Dengan bertumbuhnya orang, bermunculan aneka rasa negatif yang ditimbulkan dari kecemasan dari peristiwa masa lalu dan kekhawatiran masa depan.
Bagaimana cara mengembalikan ke kondisi yang kurang lebih fitrah itu?
Kembali kepada fitrah, ringkasnya ya kembali kepada Yang Maha Kuasa, berjalan untuk semakin merasa dekat denganNya.
Bagaimana cara atau laku agar semakin dekat kepadaNya?

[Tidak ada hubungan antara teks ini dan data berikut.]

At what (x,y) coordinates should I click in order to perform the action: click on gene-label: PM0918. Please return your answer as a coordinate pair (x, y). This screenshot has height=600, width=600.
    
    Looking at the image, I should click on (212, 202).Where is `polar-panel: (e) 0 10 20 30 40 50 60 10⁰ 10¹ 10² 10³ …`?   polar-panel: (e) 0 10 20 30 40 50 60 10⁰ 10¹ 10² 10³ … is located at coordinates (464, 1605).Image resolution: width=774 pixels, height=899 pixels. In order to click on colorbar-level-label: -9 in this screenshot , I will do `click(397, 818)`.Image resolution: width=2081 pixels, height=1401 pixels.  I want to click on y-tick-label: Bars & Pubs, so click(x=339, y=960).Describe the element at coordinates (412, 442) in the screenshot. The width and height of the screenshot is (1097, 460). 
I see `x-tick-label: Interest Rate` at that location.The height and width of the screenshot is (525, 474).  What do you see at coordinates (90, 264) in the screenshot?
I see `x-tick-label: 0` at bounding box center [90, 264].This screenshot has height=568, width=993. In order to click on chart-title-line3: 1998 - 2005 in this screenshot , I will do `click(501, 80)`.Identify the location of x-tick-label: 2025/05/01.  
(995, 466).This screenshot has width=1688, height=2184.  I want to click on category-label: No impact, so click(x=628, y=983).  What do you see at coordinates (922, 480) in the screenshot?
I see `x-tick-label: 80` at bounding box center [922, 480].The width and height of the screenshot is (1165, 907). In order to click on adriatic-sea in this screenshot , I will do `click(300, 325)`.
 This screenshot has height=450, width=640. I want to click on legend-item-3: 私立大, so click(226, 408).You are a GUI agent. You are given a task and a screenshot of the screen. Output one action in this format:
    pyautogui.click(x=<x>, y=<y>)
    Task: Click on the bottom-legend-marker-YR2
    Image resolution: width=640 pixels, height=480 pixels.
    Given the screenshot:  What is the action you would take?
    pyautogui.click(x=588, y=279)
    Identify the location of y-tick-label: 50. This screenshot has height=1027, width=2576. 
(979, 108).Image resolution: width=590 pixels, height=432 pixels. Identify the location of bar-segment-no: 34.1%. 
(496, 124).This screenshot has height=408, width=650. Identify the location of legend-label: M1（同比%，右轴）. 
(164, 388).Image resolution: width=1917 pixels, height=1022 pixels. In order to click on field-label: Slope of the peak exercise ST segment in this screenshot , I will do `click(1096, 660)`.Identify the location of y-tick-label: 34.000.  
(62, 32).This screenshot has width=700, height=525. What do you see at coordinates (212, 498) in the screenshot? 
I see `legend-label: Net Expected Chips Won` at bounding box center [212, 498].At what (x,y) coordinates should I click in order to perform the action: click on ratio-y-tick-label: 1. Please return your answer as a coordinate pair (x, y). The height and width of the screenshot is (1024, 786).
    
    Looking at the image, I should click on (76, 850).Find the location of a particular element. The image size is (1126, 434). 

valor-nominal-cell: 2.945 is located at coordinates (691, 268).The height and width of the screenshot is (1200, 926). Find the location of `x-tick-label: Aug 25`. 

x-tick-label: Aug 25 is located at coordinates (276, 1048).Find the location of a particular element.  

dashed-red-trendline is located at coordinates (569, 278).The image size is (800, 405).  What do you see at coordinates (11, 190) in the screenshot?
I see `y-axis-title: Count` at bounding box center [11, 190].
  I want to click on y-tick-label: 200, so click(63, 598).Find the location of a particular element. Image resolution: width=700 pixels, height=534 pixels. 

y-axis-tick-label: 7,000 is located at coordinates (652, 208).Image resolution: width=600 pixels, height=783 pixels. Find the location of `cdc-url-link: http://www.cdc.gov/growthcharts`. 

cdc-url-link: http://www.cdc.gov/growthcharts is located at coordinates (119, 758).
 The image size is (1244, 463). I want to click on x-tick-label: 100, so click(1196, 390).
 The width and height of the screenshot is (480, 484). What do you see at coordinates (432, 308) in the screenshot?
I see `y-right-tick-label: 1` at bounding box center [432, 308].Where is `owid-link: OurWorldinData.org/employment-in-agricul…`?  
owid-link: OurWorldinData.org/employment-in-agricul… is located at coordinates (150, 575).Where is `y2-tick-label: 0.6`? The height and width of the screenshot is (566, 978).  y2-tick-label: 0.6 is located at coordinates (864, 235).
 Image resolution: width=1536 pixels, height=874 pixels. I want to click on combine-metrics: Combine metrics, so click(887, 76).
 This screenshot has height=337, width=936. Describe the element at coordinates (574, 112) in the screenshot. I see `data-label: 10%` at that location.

Salah satu cara yang bisa ditempuh adalah dengan praktik rutin atau istilahnya istiqomah untuk membersihkan hati dan entitas-entitas di sekitar hati lainnya di bawah bimbingan orang yang sudah selesai mengalami proses pembersihan hati tersebut. Orang itu ada yang menyebutnya sebagai guru.
Mengapa harus pakai guru?
Secara teori tidak pakai guru pun dimungkinkan. Namun itu berisiko, bahkan mungkin sangat berisiko. Kalau ada guru, perjalanan penempuhan dan pelajaran bisa terbimbing dan ada yang mengarahkan, di samping ada transmisi semacam "berkah" dari seorang guru yang bisa membantu siswa lebih relatif aman menempuh jalan tersebut. Ibarat belajar Teknik Nuklir, yang dimungkinkan belajar sendiri, tapi juga dimungkinkan belajar melalui jalur Universitas dengan tahapan-tahapan yang sudah dirumuskan untuk bisa dilalui dan ditempuh oleh seorang mahasiswa di bawah bimbingan para dosen dan dosen pembimbing. Belajar ilmu dunia saja perlu bimbingan, apa lagi belajar ilmu mengarah ke hati.
Apa hubungan semua itu dengan mengatasi setres dalam kehidupan?
Setidaknya, ketika orang setres, keadaan itu bisa dijadikan sebagai semacam pintu masuk untuk belajar ilmu yang mengarah ke hati. Dengan harapan ketika orang mengikuti tahapan-tahapannya, orang akan menjadi semakin dekat dengan Tuhannya. Dan kalau sudah semakin dekat dengan Tuhan, bagaimana mungkin orang bisa setress?
Di mana bisa menemukan guru pembimbing perjalanan spiritual?
Kalau pertanyaan ini, semua akan dilembalikan masing-masing orang. Bila orang itu sudah siap, guru akan datang menemukan orang tersebut.